たとえば、デフォルトの禁止期間を 1 日に変更するには、次のようにします:
/etc/fail2ban/jail.local
[DEFAULT] bantime = 1d
または、/etc/fail2ban/jail.d ディレクトリの下に別の name.local ファイルを作成します (例:/etc/fail2ban/jail.d/sshd.local
fail2ban.service を 再起動 して設定の変更を適用します。
jails を有効にする
デフォルトでは、すべての jails は無効になっています。enabled = true を使用したい jails に 追加 します。たとえば、OpenSSH jails を有効にする場合:
/etc/fail2ban/jail.local
[sshd] enabled = true
警告メールを受信する
誰かが禁止されたときに電子メールを受信したい場合は、SMTP クライアント (例:msmtp) を設定し、以下に示すようにデフォルトのアクションを変更する必要があります。
/etc/fail2ban/jail.local
[DEFAULT] destemail = yourname@example.com sender = yourname@example.com # to ban & send an e-mail with whois report to the destemail. action = %(action_mw)s # same as action_mw but also send relevant log lines #action = %(action_mwl)s
ファイアウォールとサービス
デフォルトでは、Fail2ban は iptables を使用します。ただし、ほとんどの ファイアウォール とサービスの設定は簡単です。たとえば、nftables を使用するには:
/etc/fail2ban/jail.local
[DEFAULT] banaction = nftables banaction_allports = nftables[type=allports]
他の例については、/etc/fail2ban/action.d/ を参照してください。例:ufw.conf
ヒントとテクニック
カスタム SSH jail
/etc/fail2ban/jail.d/sshd.local を編集し、このセクションを追加して、ignoreip の信頼できる IP アドレスのリストを更新します:
/etc/fail2ban/jail.d/sshd.local
[sshd] enabled = true filter = sshd banaction = iptables backend = systemd maxretry = 5 findtime = 1d bantime = 2w ignoreip = 127.0.0.1/8
Systemd バックエンド: ジャーナルフィルタリング
パフォーマンスを向上させるために systemd バックエンドを使用する場合は、journalmatch を使用してフィルターを設定します。たとえば、カーネルレベルのログメッセージのみを解析するには、次のようにします。

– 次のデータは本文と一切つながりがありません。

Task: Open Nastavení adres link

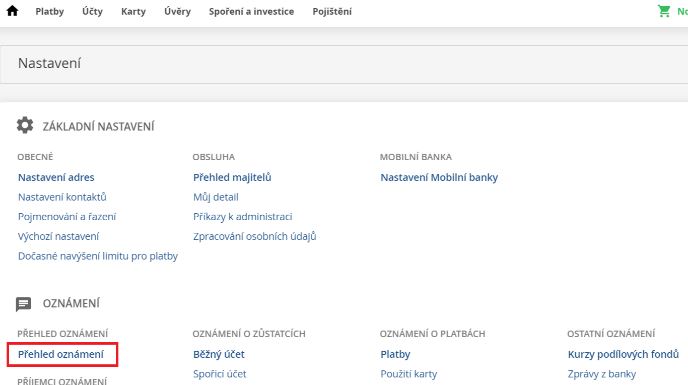Action: (56, 177)
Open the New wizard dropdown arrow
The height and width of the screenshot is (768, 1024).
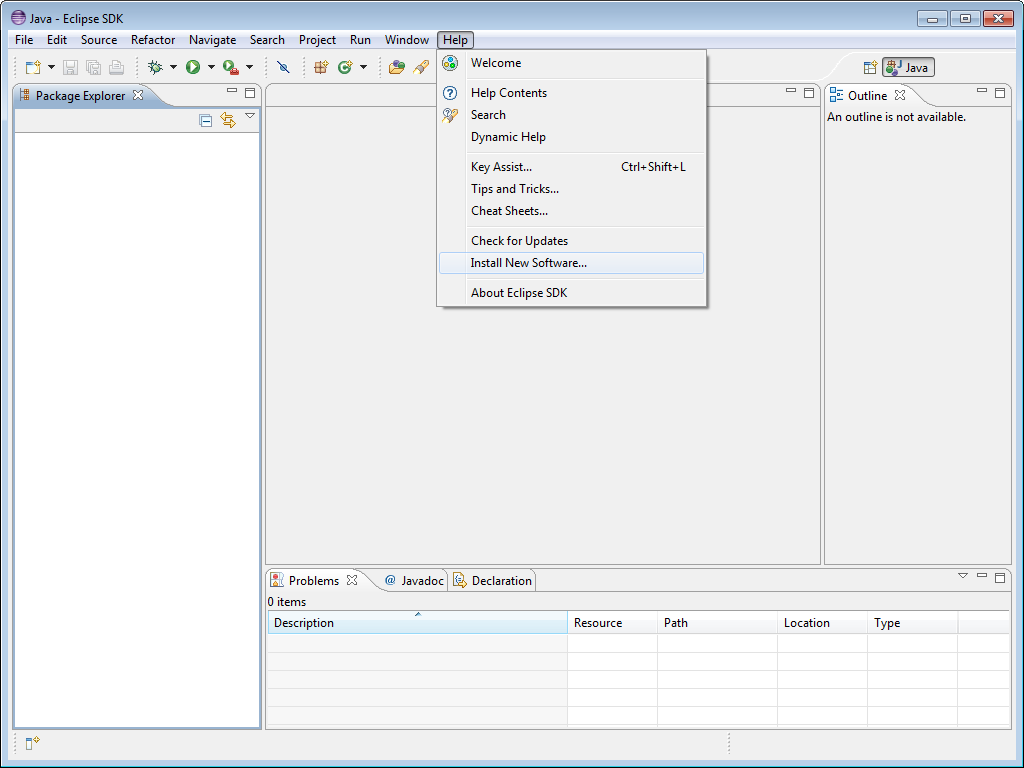point(51,67)
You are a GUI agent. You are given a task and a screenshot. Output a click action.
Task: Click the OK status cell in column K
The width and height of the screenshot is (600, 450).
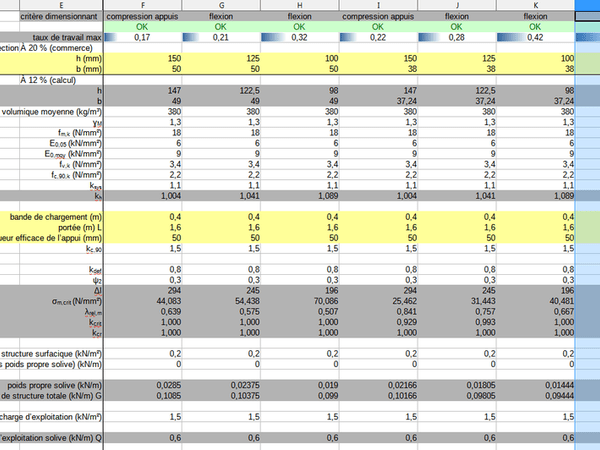pyautogui.click(x=535, y=27)
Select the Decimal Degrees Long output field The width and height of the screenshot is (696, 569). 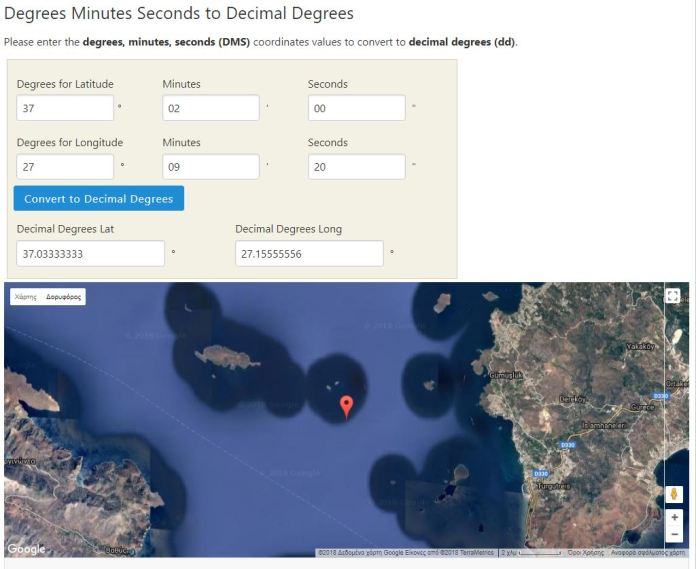click(x=309, y=254)
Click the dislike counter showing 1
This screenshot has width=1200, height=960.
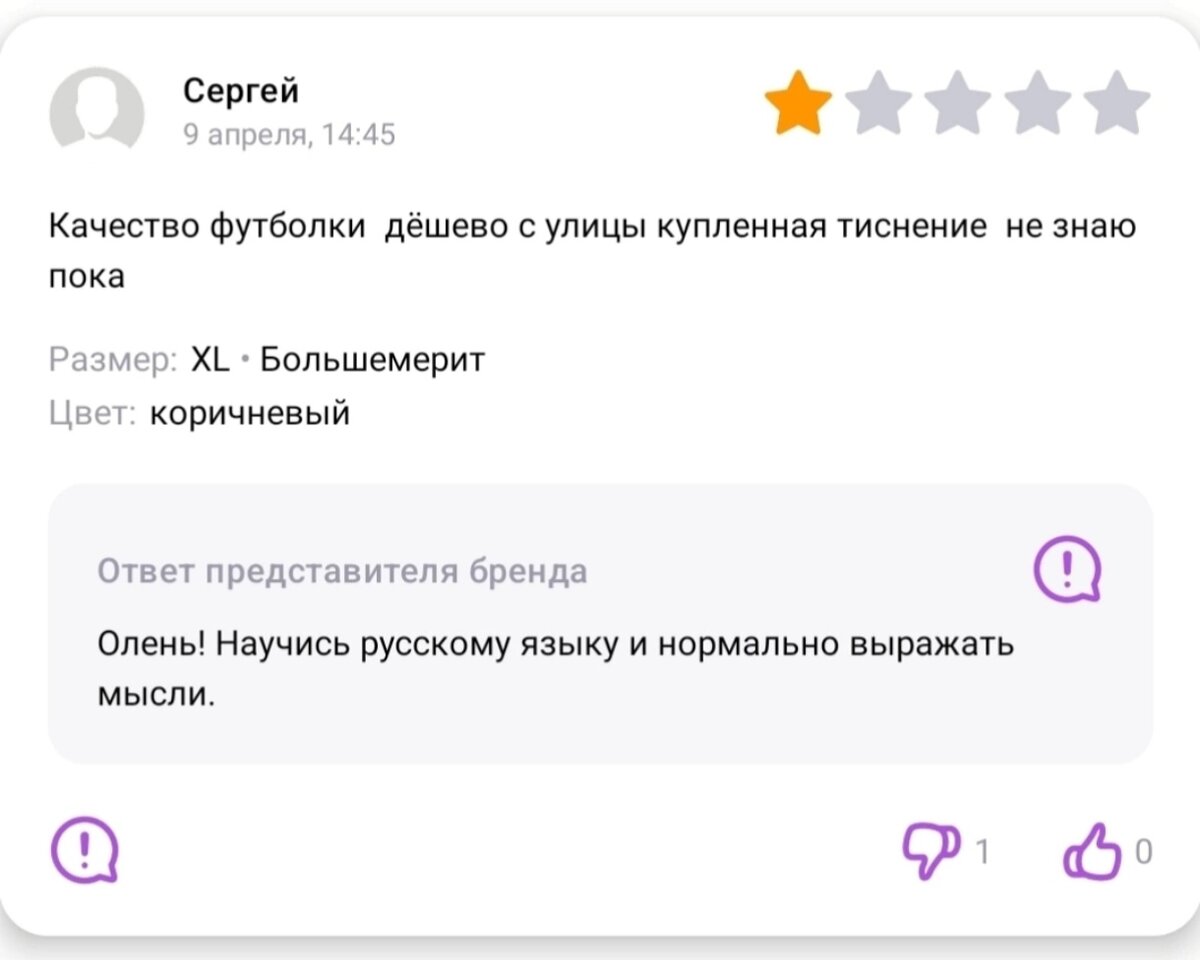pyautogui.click(x=983, y=852)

/etc/fail2ban/filter.d/fwdrop.local
[Definition] failregex = ^.*DROP_.*SRC=<ADDR> DST=.*$ journalmatch = _TRANSPORT=kernel
こちらも参照 systemd.journal-fields(7)
サービスの強化
現在、Fail2ban は root として実行する必要があります。したがって、systemd を使用してプロセスを強化することを検討することをお勧めします。

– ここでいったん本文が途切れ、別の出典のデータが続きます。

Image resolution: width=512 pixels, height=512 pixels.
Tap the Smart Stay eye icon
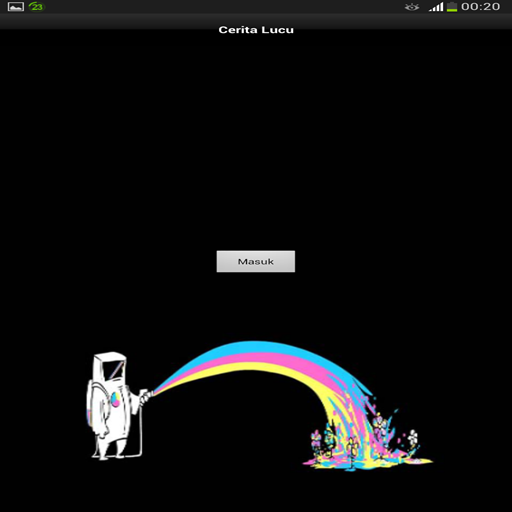tap(412, 7)
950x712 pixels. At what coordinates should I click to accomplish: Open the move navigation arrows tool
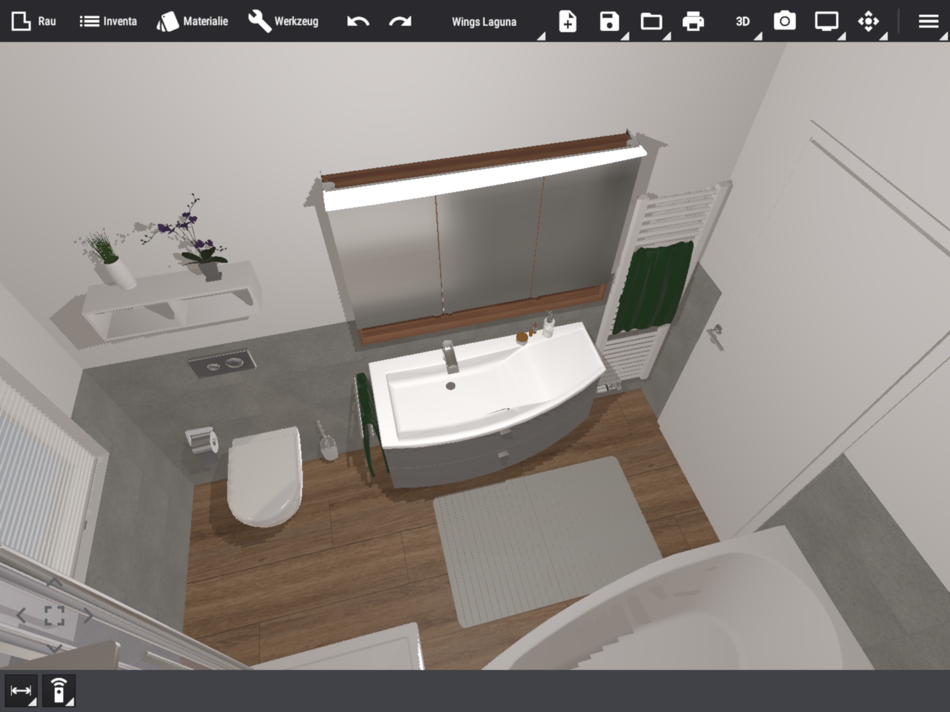(x=868, y=22)
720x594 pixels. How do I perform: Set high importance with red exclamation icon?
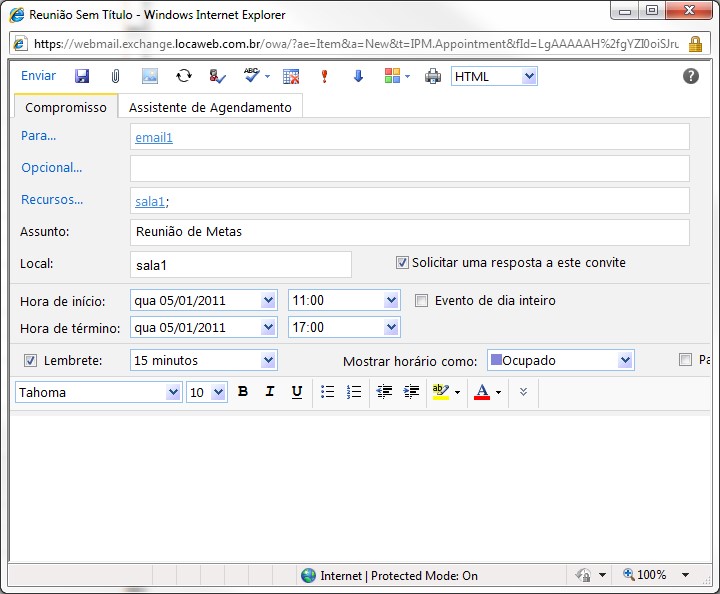pos(324,76)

fail2ban.service の ドロップイン 設定ファイルを 作成:
/etc/systemd/system/fail2ban.service.d/override.conf
[Service] PrivateDevices=yes PrivateTmp=yes ProtectHome=read-only ProtectSystem=strict ReadWritePaths=-/var/run/fail2ban ReadWritePaths=-/var/lib/fail2ban ReadWritePaths=-/var/log/fail2ban ReadWritePaths=-/var/spool/postfix/maildrop ReadWritePaths=-/run/xtables.lock CapabilityBoundingSet=CAP_AUDIT_READ CAP_DAC_READ_SEARCH CAP_NET_ADMIN CAP_NET_RAW
CapabilityBoundingSet パラメータ CAP_DAC_READ_SEARCH を使用すると、Fail2ban にすべてのディレクトリとファイルへの完全な読み取りアクセスが許可されます。CAP_NET_ADMIN と CAP_NET_RAW により、コマンドラインシェル インターフェイスを持つファイアウォール上で Fail2ban を動作させることができます。詳細については、capabilities(7) を参照してください。

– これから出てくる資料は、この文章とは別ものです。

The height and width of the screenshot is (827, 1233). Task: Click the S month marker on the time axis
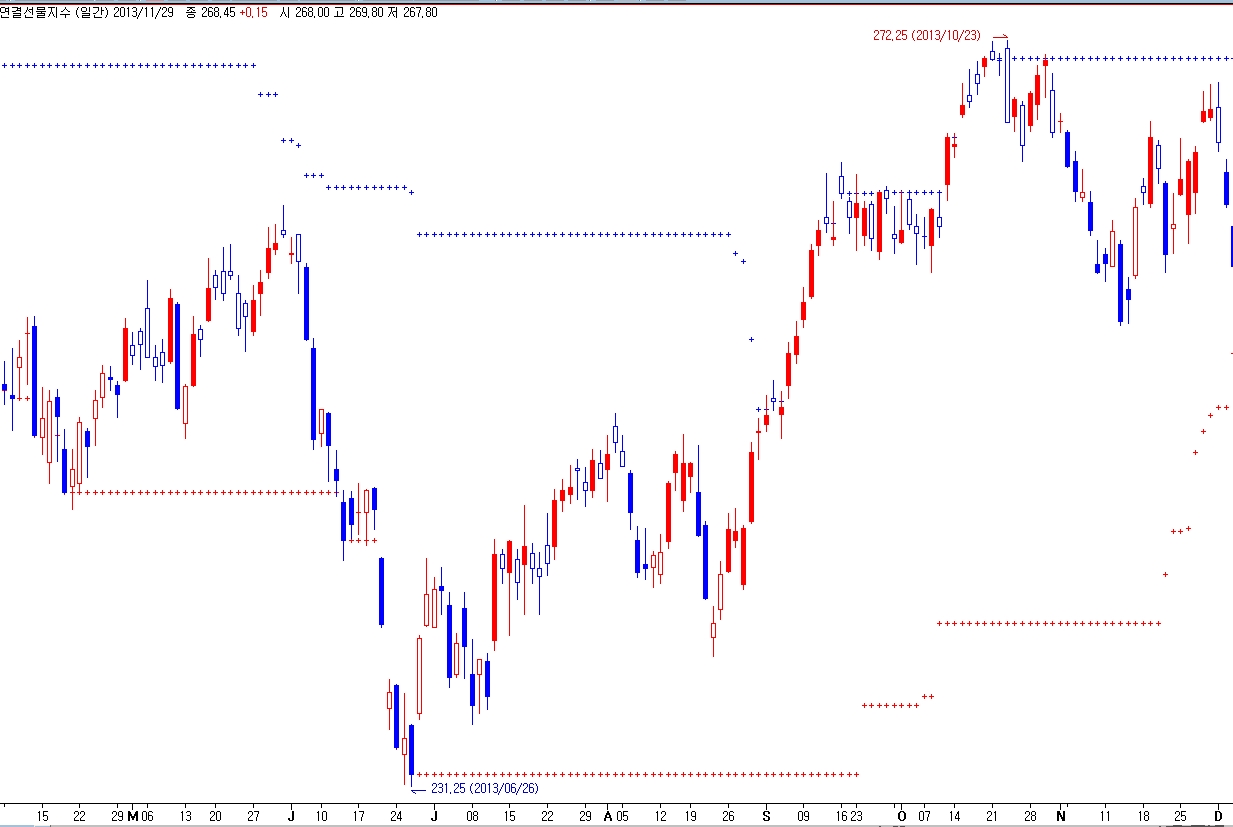(x=766, y=815)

ProtectSystem=strict を使用すると、ファイルシステム 階層は読み取り専用になり、ReadWritePaths は Fail2ban に必要なパスへの書き込みアクセスを許可します。
Create /etc/fail2ban/fail2ban.local with the correct logtarget path:
/etc/fail2ban/fail2ban.local
[Definition] logtarget = /var/log/fail2ban/fail2ban.log
root として /var/log/fail2ban/ ディレクトリを作成します。
最後に、systemd デーモンを 再起動 して実行しユニットの変更を適用し、fail2ban.service を実行します。